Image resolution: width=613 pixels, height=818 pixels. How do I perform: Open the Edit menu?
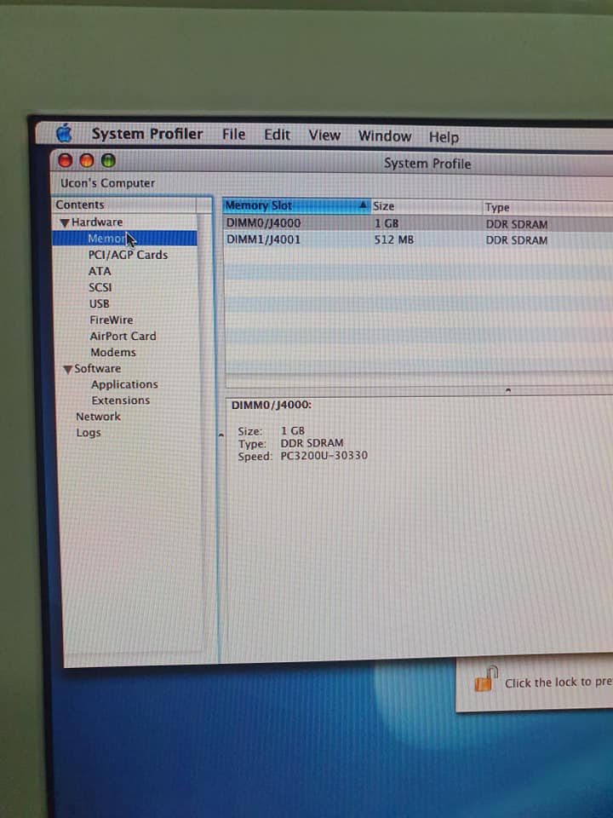pos(277,135)
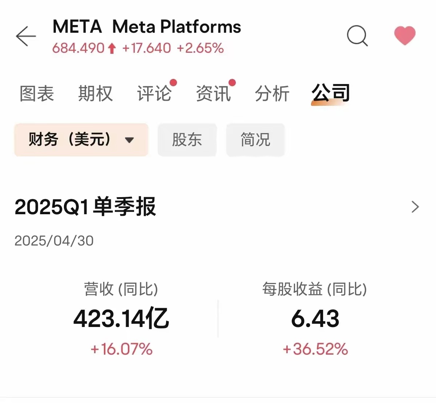This screenshot has width=436, height=403.
Task: Click the 684.490 stock price
Action: (78, 48)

━━━━

_TASK STATEMENT_
When you copy the data above, reproduce each line exactly and skip every image.

_EXERCISE RESULT_
Image resolution: width=613 pixels, height=818 pixels. How do I perform: Open the Edit menu?
pos(277,135)
This screenshot has width=436, height=403.
Task: Click the 684.490 stock price
Action: (78, 48)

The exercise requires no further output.